At the World Hockey Summit in Toronto in 2010, Canadian hockey star Hayley Wickenheiser gave a presentation about the state of the women's game; it included footage spanning the globe and 20 years of development, clearly showing the evolution of sophisticated play. The presentation included footage of women in northern India being scolded by men for trying to play a game that was, in their eyes, simply not intended for women. Wickenheiser points to the $2 million that the top four federations have kicked in to aid with coaching, resources and development in countries ranked 5-12 on the international scene.

That kind of cooperation is rare and certainly good for the game.
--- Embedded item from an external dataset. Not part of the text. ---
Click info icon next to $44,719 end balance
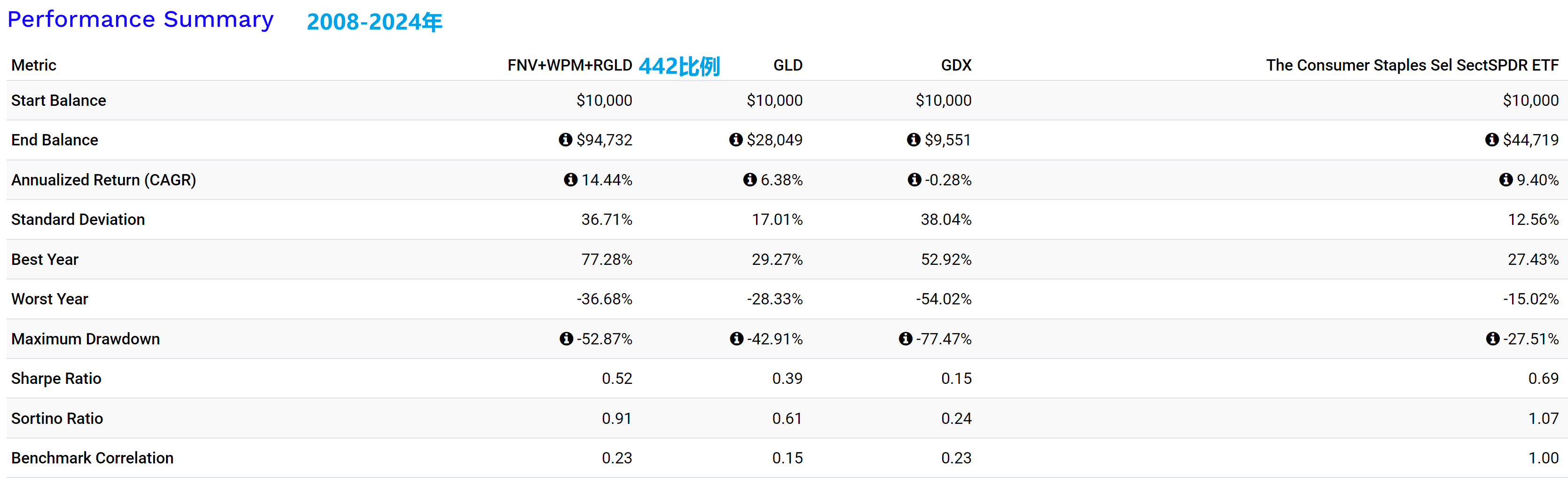pos(1492,140)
Yet women's hockey still faces some of the criticism for its lack of equality that ultimately helped take softball of the Olympic program. Simply, there was a very clear ranking with the U.S. team at the top and Japan, China, Australia and Canada trailing with nobody else making enough headway to create any potential for parity. Granted there were issues with baseball that allowed IOC members to dump both sports, but the lack of competitiveness didn't help softball.

Hockey also has an advantage that softball didn't. With some anti-U.S. sentiment swirling around international sports circles, Don Porter, an American, was the head of the International Softball Federation during its Olympic days. The IIHF is run by Rene Fasel, an influential IOC member from Switzerland. If he wants to keep women's hockey afloat -- and there are some who feel he doesn't push hard enough -- he can, since he carries more clout than Porter did among the largely Eurocentric IOC membership.

Wickenheiser still has hopes for the dawning of a women's pro league that can sustain itself for a number of years, but that would only involve North American teams and do little to solve the problem of global imbalance. When she approached Vladislav Tretiak, the Russian goaltending legend and president of the sport's national federation in his country, to ask why the Russians could not create a hockey league in a place that seems to have sports leagues for everything, he shrugged and said that with only 300 registered members, the federation was not going to commit more money to support a league. Wickenheiser told him the numbers would grow if the league started and the discussion never progressed beyond the chicken-and-egg stage.

Live coverage of the gold-medal game this weekend will be shown on Universal Sports in the States and TSN in Canada, but even in Vermont, itself, fans will not be able to see it on a major U.S. network. The IIHF website will have highlight packages on its site, and there will be live coverage in the Scandinavian countries when their national teams are playing. A U.S.-Canada final, for instance, would only be available on streaming video in Sweden and Finland. The remarks at the summit from Fasel, himself, speak to the tenuous platform keeping the game on the Olympic schedule: "We are very excited about the women's game," he said, "but eventually what's in your garden has to grow and in some places the seeds are still making their way."